The gay from Ipanema

Em ilhas de liberdade é possível sentir o bem-estar que só a civilidade pode proporcionar

por Alê Youssef em

Em ilhas de liberdade como a rua Farme de Amoedo, no Rio, é possível sentir o bem-estar que só a a civilidade do respeito às diferenças pode proporcionar

Estou implantando o Studio RJ, versão carioca do Studio SP, e por isso mesmo tendo o imenso prazer de passar dias inteiros de frente para a praia de Ipanema, conhecendo a rotina e entendendo os hábitos desse bairro tão emblemático. Muito próxima ao meu novo local de trabalho está a famosa rua Farme de Amoedo, conhecida como o mais importante point gay do Rio de Janeiro e talvez de todo o Brasil.

Em uma extensa faixa de areia de Ipanema, ao redor de onde a rua desemboca na praia, é possível ver centenas de lindas bandeiras do arco-íris e sentir um pouco do bem-estar que só a civilidade do respeito às diferenças pode proporcionar. Sensação igual a essa pode-se ter andando pelas charmosas ruelas do Marais em Paris, pelas históricas calçadas do Castro em San Francisco ou pela animadíssima rua Frei Caneca em São Paulo. Às vezes tenho até certa pena daquela parcela tosca de preconceituosos da sociedade que simplesmente não pode sentir essa sensação de orgulho da própria condição humana, que esses pequenos espaços de liberdade, cabeça aberta e resistência podem proporcionar.
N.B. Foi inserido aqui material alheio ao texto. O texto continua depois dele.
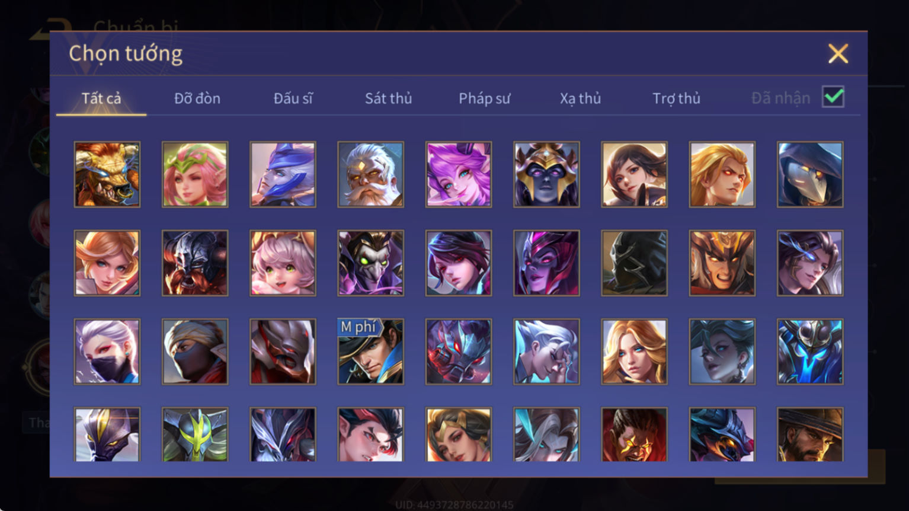
Task: Select the cowboy-hat bearded hero portrait
Action: pyautogui.click(x=810, y=435)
Ecos dessa conquista de territorialidade estão espalhados por todo o país. Nas paradas gays, que já fazem parte das agendas de todas as cidades, nas diversas mídias especializadas que refletem sobre a questão, na iniciativa de empresários que focam o trabalho no universo LGBT, na bombação da noite gay e nos diversos eventos culturais que celebram toda essa cena.

Homofobia é crime

Há mais de 15 anos acompanho de perto a discussão política sobre o tema e posso afirmar que todas as conquistas recentes são fruto da explosão comportamental de uma parcela da sociedade civil. Por meio da exposição de hábitos, rotinas e estilos de vidas, ela conseguiu vitórias sustentadas por uma espécie de bom-senso coletivo, que nasce, creio eu, justamente dessa compreensão sobre como é melhor viver em um mundo, ou andar em ruas, onde exista o respeito.

Apesar das atuações importantes de parlamentares dentro do Congresso Nacional – como Marta Suplicy, ainda como deputada e hoje como senadora, e de Jean Willys, deputado que vem se destacando com um mandato firme e participativo – , a bancada conservadora impede avanços e impõe acordos que deformam propostas legislativas e avanços importantes, como a necessária lei que criminaliza a homofobia.
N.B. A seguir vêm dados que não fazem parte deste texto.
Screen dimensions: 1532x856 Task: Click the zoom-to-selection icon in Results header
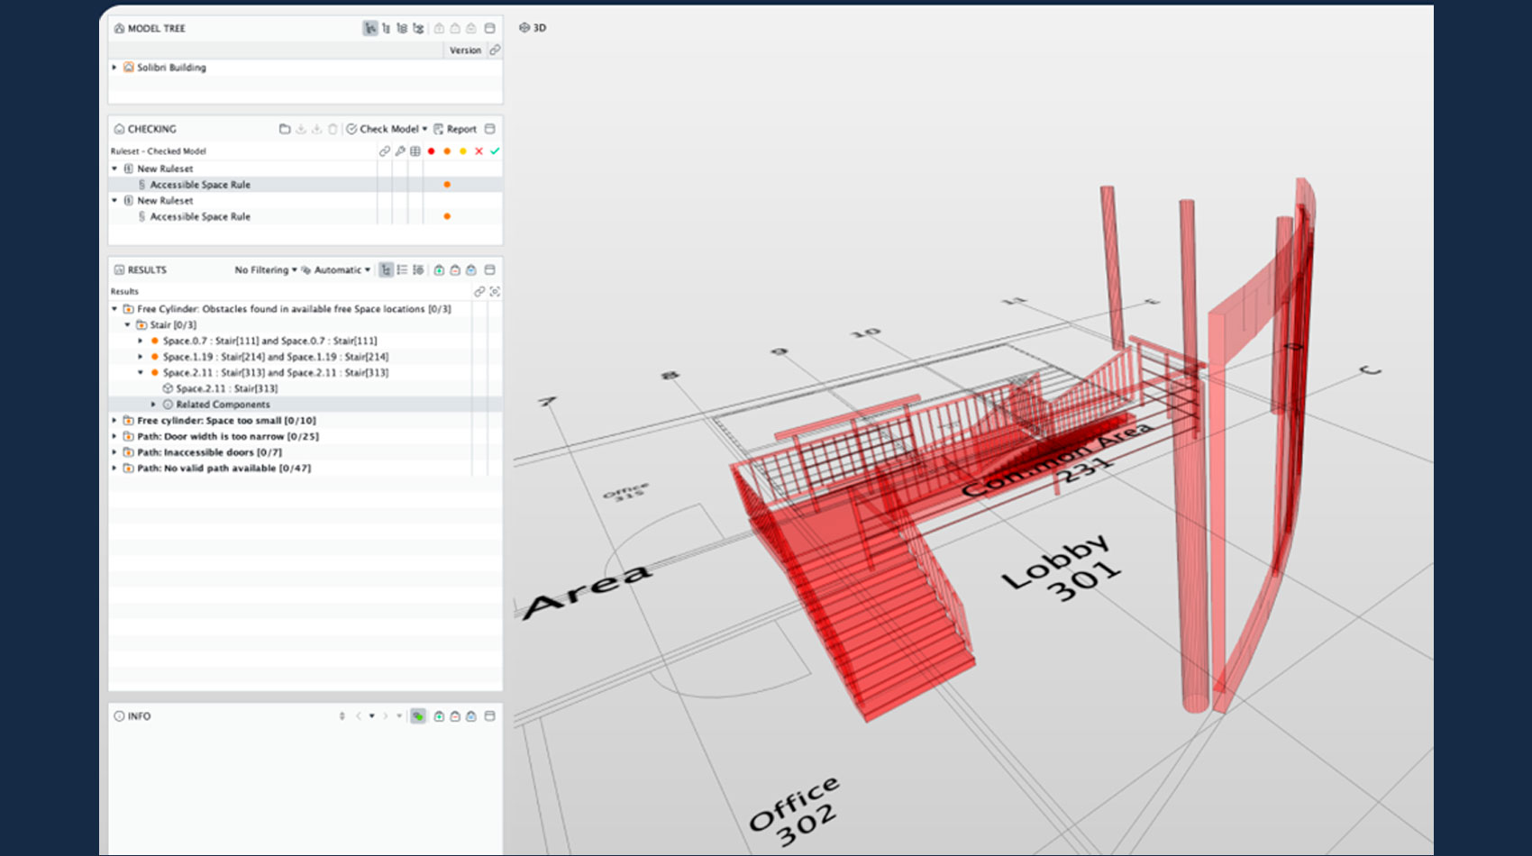[495, 292]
Entretanto, a causa LGBT vai colecionado vitórias junto à sociedade civil e avançando da maneira que pode. A recente decisão que oficializou o casamento gay no Brasil, por exemplo, é fruto de um processo de ocupação de espaço nos corações e mentes dos brasileiros. Os ministros do Supremo Tribunal Federal que julgaram a questão com certeza têm alguma forma de contato com o universo LGBT, seja por convivência com algum familiar ou amigo, seja por adorarem o clima dos cafés do Marais.

Sei que ao lado da Farme os pitboys homofóbicos ocupam outra parte da praia e que ao virar na esquina da avenida Paulista um gay vindo da Frei Caneca pode ter que enfrentar a fúria burra de um skinhead. Há muito caminho a percorrer e muito trabalho político a fazer. Eleger mais representantes gays para os espaços de poder, para que os temas urgentes sejam aprovados sem o patrulhamento dos radicais conservadores de plantão, ainda é o caminho mais óbvio dentro da atual lógica política.

De toda forma, fica a esperança de que no mundo novo que se desenha, onde novas formas de participação definirão os rumos das políticas públicas, a sociedade irá reinventar maneiras de conduzir suas causas e levantar suas bandeiras. Nesse mundo, os direitos dos homossexuais são os mesmos direitos dos ambientalistas, que são os mesmos direitos da mulher, que são os mesmos direitos de liberdade de expressão, que são os mesmos direitos de quem luta por uma sociedade menos opressora e mais evoluída.